The police in the Zambezi Region have intensified their operations targeting mainly drivers of motor vehicles, particularly taxi drivers from Zambia, who are being recruited illegally by Namibian policemen and other Namibians to operate their taxis for a pittance.
New Era had earlier this month reported that some police officers in the region employ Zambian nationals to operate their taxis.
Zambezi Regional Police Commissioner Karel Theron revealed last weekend the police impounded about 24 taxis which were operated by Zambian nationals, while 174 summonses were issued to those operating taxis and driving private vehicles without a valid driver’s licence.
“This is an ongoing operation which started a long time ago. What has happened is that we have intensified our operations. In the past weeks we issued 294 summonses. Last week we issued 174 summonses, and those who are not going to pay the summons will face the law,” said Theron.
New Era understands that the owners of the taxis that were impounded together with their drivers were each fined N$4,000 for contravening the Immigration Act, which requires anyone who intends to reside in Namibia for purposes of employment to have a valid work permit.
The crime investigations coordinator for Zambezi, Deputy Commissioner Evans Simasiku, warned Namibian nationals to refrain from employing foreigners without valid documents.
“Whoever is going to be found operating an illegal taxi, the best place for him is the jail cells.

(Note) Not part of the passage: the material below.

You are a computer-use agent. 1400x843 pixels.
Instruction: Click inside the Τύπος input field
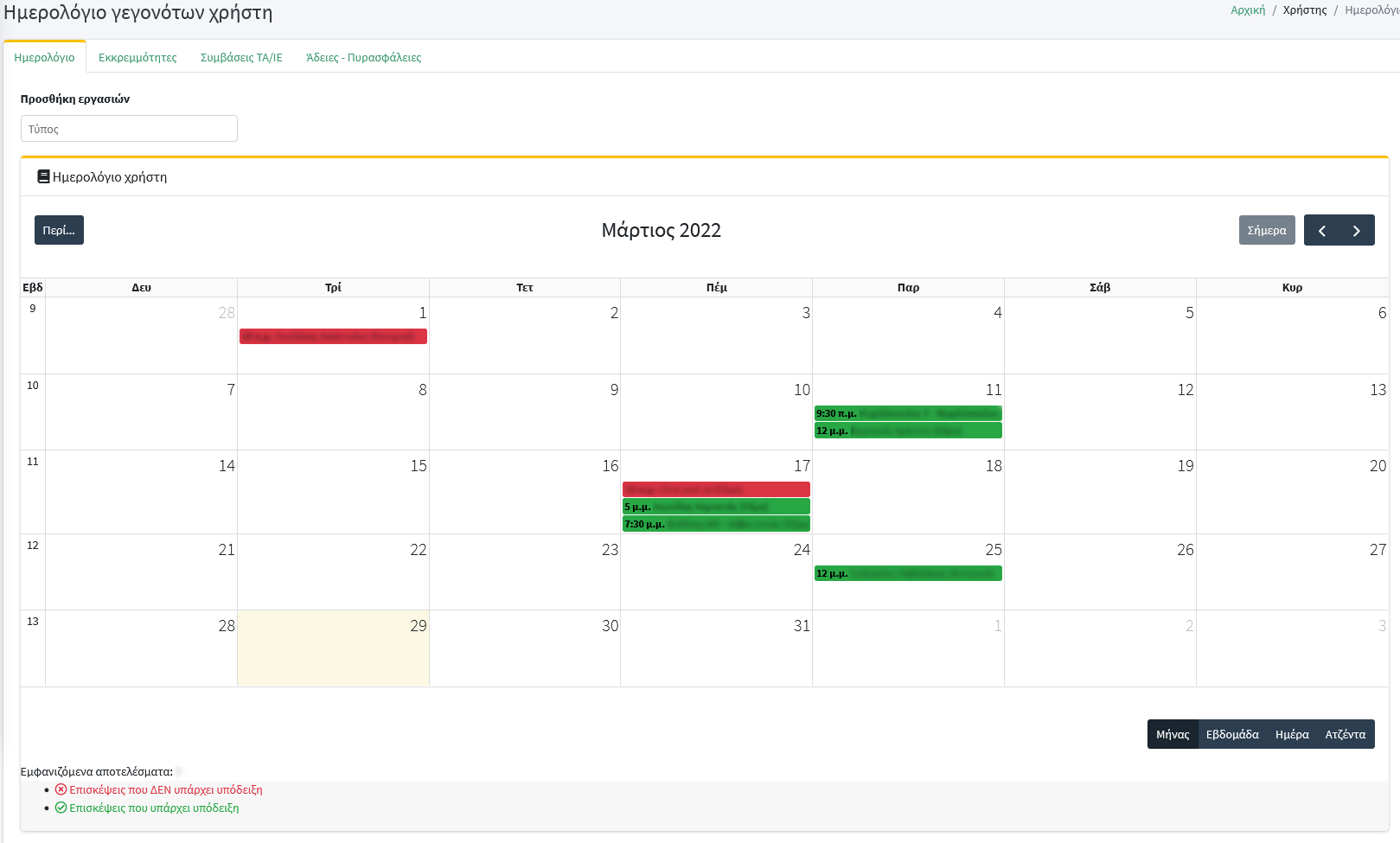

Secondly, whoever is going to employ or has already employed a person who is a foreigner, if that person is found, the vehicle will be impounded and his illegal business will come to a standstill,” he said.
He added that the region is expecting many visitors over the Easter weekend, which starts on Friday, “who are visiting the region due to the Namibian Cup that is taking place. People who are using the road by walking should take precautions for their safety, as the town will be very busy. Drivers themselves should be cautious of people crossing the road.”
Meanwhile, during last week’s operations 52 bags of maize meal from Zambia were confiscated, and the owners were charged for illegal importation of goods through ungazetted entry points.
Simasiku said when perishable items are confiscated they are normally disposed of by burning. “If the suspect runs away, we will just burn the item, but if he is caught he will be charged. Then the court has to pronounce itself, and the disposable order is always given,” he said.